For P to be inside the square, 0<x<t and 0<y<s
Using values of x and y results into :
0 < (t² - c² + b²)/2t < t, that is 0 < t² - c² + b² < 2t², or |b² - c²| < t²
And similarily for y.

 |b² - c²| < t² 
 |b² - a²| < t² 
With the numeric given data : t> √480 = 21,9089...

Geometric construction

Constructing the fourth distance given the 3 others is easy :
Construct a right triangle with sides a and c, then its circumscribed circle (with diameter PQ). Construct M with PM = b.

By swapping the vertices, we can set for the sequel : a > (b,c,d) and b > d,
Because of the relation between a,b,c,d that means : a > b > d > c

look at construction from given a,b,c.
The vertices ABC build an isosceles right triangle, with B being the right angle. Vertex A is deduced from C by rotating -π/2 with center B. Hence the construction :
With P as center, draw circles (A), (B),(C) with radii a, b, c.
We can then fix B anywhere on circle (B).
The locus of A is (A). But the locus of A, which is image of C, is the image (C') of (C) by rotating -π/2 with center B. Let's then draw this circle (C'). A is then the intersection point of (A) and (C').
C is deduced from A by rotating +π/2, then complete the ABCD square.
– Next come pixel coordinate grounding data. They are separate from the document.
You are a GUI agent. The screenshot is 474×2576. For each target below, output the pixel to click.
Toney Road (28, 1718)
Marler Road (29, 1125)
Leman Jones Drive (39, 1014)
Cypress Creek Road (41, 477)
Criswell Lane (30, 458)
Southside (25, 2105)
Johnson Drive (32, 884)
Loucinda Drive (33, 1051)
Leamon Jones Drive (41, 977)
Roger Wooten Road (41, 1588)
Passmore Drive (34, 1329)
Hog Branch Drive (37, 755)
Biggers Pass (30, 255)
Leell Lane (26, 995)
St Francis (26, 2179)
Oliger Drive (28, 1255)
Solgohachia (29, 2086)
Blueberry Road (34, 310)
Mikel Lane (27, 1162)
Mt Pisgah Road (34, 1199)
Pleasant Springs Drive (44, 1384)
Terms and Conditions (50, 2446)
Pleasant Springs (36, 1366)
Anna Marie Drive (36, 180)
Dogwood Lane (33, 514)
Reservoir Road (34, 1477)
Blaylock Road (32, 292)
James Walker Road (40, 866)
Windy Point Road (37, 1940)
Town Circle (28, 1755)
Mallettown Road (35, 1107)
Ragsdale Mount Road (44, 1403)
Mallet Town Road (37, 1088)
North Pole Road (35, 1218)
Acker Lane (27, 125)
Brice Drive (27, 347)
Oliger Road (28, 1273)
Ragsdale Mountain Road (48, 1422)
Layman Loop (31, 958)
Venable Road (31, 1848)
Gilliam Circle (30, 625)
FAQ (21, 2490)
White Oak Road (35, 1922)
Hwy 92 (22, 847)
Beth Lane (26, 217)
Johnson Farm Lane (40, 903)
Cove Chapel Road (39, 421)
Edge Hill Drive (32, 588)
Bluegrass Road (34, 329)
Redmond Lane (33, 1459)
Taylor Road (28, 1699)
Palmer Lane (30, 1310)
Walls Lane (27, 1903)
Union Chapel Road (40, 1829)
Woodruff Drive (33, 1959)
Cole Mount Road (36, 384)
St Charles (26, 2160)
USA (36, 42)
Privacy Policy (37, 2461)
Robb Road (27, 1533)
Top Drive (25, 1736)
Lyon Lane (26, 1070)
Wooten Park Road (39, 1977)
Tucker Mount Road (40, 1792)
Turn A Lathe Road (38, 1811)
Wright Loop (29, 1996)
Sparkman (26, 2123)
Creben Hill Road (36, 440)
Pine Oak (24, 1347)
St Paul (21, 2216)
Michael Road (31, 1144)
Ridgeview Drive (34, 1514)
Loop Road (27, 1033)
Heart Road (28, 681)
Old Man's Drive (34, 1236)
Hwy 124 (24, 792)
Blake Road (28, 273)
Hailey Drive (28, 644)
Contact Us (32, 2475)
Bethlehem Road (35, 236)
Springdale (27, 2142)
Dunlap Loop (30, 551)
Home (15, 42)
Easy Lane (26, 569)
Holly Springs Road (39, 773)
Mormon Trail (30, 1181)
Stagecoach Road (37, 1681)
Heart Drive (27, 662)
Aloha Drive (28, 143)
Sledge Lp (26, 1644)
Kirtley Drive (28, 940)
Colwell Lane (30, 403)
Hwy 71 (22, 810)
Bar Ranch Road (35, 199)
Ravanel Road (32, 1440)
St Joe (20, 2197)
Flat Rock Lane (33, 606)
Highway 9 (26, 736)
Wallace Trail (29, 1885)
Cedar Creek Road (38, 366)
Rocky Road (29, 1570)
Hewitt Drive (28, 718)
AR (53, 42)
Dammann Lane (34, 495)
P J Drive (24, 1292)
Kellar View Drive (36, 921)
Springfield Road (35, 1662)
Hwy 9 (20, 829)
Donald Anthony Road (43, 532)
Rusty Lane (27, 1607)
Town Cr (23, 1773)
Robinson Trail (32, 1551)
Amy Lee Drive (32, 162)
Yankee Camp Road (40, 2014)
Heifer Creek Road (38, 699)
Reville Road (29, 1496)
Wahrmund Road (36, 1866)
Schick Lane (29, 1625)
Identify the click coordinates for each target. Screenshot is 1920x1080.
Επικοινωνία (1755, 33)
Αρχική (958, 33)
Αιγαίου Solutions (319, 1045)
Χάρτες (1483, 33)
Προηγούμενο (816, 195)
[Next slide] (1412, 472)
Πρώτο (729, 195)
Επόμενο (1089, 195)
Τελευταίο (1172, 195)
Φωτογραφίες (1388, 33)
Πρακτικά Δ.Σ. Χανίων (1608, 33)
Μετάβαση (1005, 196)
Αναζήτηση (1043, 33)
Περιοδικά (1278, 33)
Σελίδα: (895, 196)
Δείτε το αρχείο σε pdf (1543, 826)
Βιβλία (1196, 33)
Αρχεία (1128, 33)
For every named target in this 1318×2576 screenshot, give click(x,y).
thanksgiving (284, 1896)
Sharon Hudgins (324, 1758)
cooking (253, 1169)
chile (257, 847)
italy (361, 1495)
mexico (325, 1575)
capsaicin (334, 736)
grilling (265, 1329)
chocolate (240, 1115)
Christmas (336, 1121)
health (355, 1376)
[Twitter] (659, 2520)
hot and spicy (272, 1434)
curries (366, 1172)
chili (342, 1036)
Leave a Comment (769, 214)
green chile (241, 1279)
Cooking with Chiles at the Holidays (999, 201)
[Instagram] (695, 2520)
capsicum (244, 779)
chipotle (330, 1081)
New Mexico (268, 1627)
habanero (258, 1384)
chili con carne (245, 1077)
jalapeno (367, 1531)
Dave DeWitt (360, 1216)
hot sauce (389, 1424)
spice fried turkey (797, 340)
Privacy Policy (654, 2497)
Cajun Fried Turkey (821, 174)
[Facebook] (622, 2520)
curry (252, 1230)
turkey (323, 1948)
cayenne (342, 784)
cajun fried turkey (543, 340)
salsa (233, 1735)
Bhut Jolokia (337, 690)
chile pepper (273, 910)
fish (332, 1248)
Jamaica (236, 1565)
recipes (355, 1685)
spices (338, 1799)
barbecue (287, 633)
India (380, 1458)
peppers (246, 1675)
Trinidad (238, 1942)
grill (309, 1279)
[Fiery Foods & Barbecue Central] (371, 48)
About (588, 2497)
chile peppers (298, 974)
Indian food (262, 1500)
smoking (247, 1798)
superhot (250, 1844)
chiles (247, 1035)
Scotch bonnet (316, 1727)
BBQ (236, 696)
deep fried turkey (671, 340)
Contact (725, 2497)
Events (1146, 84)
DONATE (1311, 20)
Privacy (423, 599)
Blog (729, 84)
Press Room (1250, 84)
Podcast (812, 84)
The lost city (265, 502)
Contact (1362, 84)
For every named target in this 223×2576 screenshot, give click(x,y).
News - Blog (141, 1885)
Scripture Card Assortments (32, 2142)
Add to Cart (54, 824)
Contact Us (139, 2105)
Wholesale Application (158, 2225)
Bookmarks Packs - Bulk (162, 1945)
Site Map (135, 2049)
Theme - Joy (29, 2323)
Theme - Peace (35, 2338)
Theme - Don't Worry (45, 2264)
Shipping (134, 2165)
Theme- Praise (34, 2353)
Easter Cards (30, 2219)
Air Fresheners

There are two solutions A1 and A2. Only the largest BA1 may result into point P inside the square.

Discussion

For existence of A, circles (A) and (C') must intersect. that is, as PM=b√2,
a-c<b√2<a+c we find the same as the analytic condition.

Ensuring P is inside the square is equivalent (after rotating by -π/2) to compare position of M and angle BAx.
Angle BAM should be less than π/2, that is A outside the circle with diameter BM. A should also be abovee BM.
First condition is a> PF, second one is a<PH
That last condition is more restrictive than the mere existence condition a<b√2+c because it could be written
a²<b²+(b+c)² = 2b² + c² + 2bc as compared with 2b² + c² + 2bc√2

Calculating PF is harder.
In right triangle BMF : BF² = b² - c² and sin(α) = c/b
In triangle PBF :
PF² = b² + BF² -2b.BF.cos(π/2 -α)= 2b² - c² -2c√(b² - c²)

Hence :

 { 2b²+c²-2bc√2, 2b²-c²-2bc√(1-c²/b²) } < a² < 2b²+c²+2bc 

Finding squares with integral a,b,c,d

Look first of all at integer solutions of a² + c² = b² + d²
If (a,b,c,d) is a solution, (ka,kb,kc,kd) is also solution. We care then only of solutions with GCD(a,b,c,d) = 1.
N = a² + c² = b² + d² should then be written in at least two ways as sum of two squares. It is known (Fermat) that N is sum of two squares if and only if exponents of prime factors of the form 4k+3 in N are even.
Studying decompositions of N as sum of two squares is easier by using Gauss integers Z[i], in the form u+iv.
Then the 4k+3 primes are also primes in Z[i], hence a 4k+3 prime factor in N should divide a,b,c and d. Similarily 2 = -i(1+i)² is specific, and if exponent of 2 is even, 2 divides a,b,c,d.

Search of N being sum of two squares in at least two ways N = a² + c² = b² + d²
with GCD(a,b,c,d)=1 is restricted to the set of numbers in the form N = 2n.∏pimi
with all prime factors pi being of the form 4k+1 : 5, 13, 17, 29...
4k+3 prime factors (3, 7, 11, 19...) being excluded, and exponent of 2 being n=0 or 1.
Number of decompositions of N as sum of two squares is d(N)=[(1+∏(mi+1))/2], with [x] = integer part of x (floor function).
There are at least two decompositions if d(N) ≥ 2, that is ∏(mi+1) ≥ 3, hence ∑mi ≥ 2
In these are counted the uninterresting decomposition p² = p² + 0²
Squares of 4k+1 primes should then be excluded.
Doubles of these squares, giving the decomposition 2p² = p² + p², also uninterresting, will also be excluded.
First candidate is then N = 5*13 = 65 = 8² + 1² = 7² + 4²
then 5*17, 2*5*13, 5*29 ...
For every found pair of decomposition of N, remains to check the geometric conditions.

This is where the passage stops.